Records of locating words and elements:
— begin —

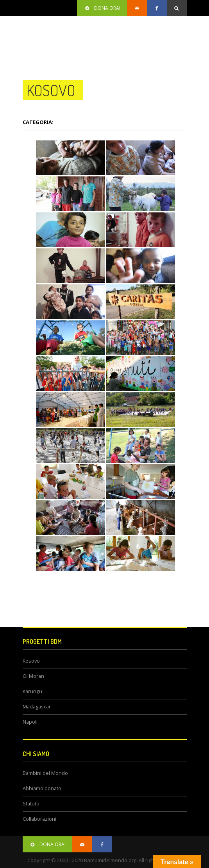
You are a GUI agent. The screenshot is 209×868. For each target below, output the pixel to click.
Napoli (30, 722)
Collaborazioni (39, 819)
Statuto (31, 803)
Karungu (32, 691)
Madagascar (37, 706)
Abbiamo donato (42, 788)
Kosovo (31, 661)
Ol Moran (33, 676)
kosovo (51, 90)
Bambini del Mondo (45, 773)
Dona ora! (102, 8)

— end —

## The task:
Write out every line of the records again, requests included, with each coordinate in the answers multiplied by 2.2 and rounded to the nearest whole number, halves rounded up. Leave the pictures out.

## Complete response:
You are a GUI agent. The screenshot is 209×868. For each target below, output the pixel to click.
Napoli (66, 1588)
Collaborazioni (86, 1802)
Statuto (68, 1767)
Karungu (70, 1520)
Madagascar (81, 1553)
Abbiamo donato (92, 1734)
Kosovo (68, 1454)
Ol Moran (73, 1487)
kosovo (112, 198)
Bambini del Mondo (99, 1701)
Dona ora! (224, 18)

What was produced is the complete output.